### TASK OBJECTIVE
Show each line from the rows below that contains the word "what", copying every such line in full.

## begin SUPPLIED MATERIAL

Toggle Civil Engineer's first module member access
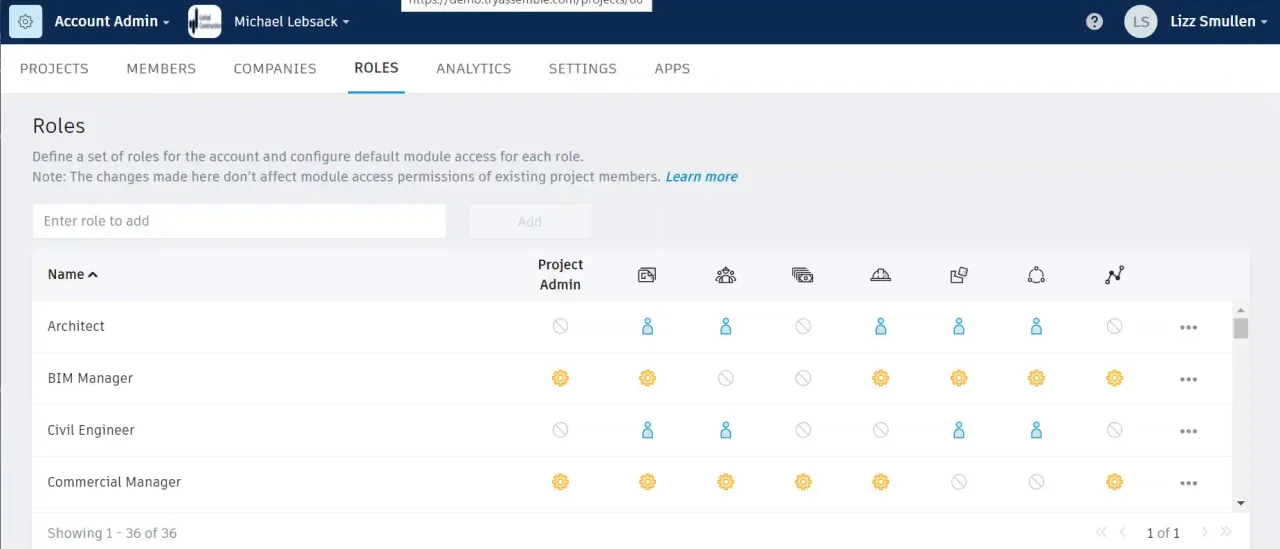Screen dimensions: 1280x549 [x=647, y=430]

## end SUPPLIED MATERIAL
## begin SUPPLIED MATERIAL

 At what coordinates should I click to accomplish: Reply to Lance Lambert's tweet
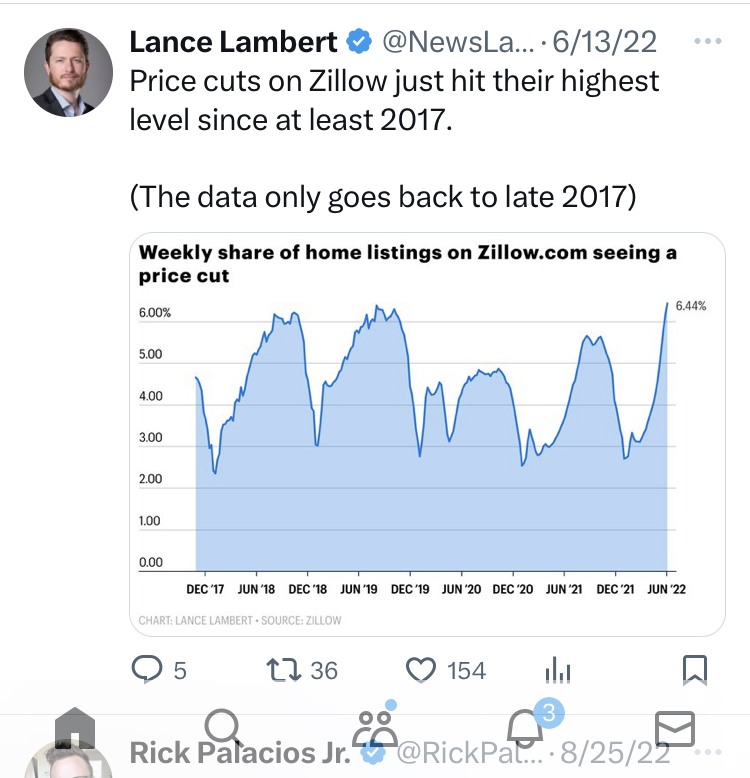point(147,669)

## end SUPPLIED MATERIAL
## begin SUPPLIED MATERIAL

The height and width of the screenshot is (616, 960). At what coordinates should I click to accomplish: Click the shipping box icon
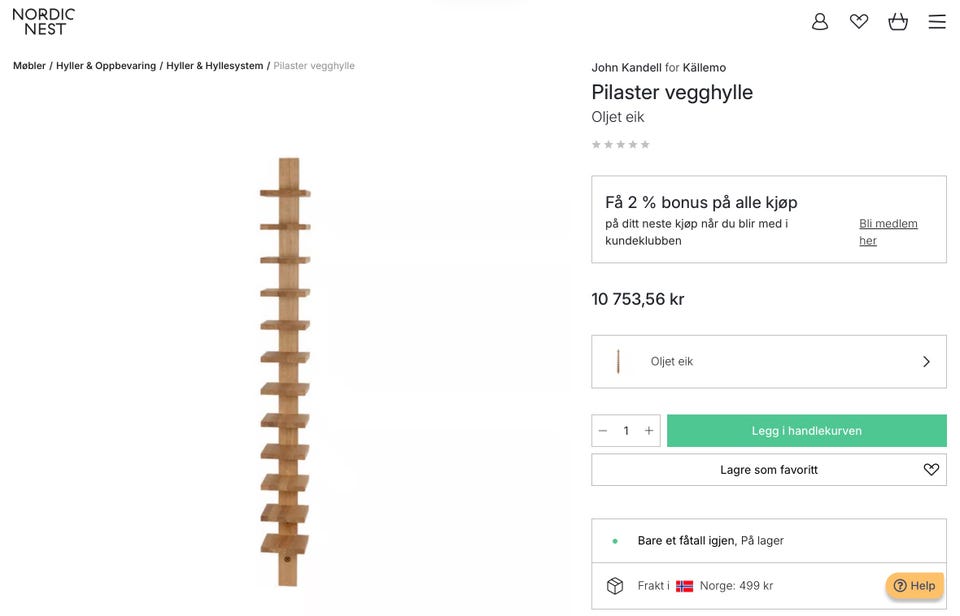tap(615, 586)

## end SUPPLIED MATERIAL

### EXERCISE OUTPUT
 At what coordinates should I click to accomplish: Reply to Lance Lambert's tweet
The height and width of the screenshot is (616, 960). At what coordinates should I click to accomplish: Click the shipping box icon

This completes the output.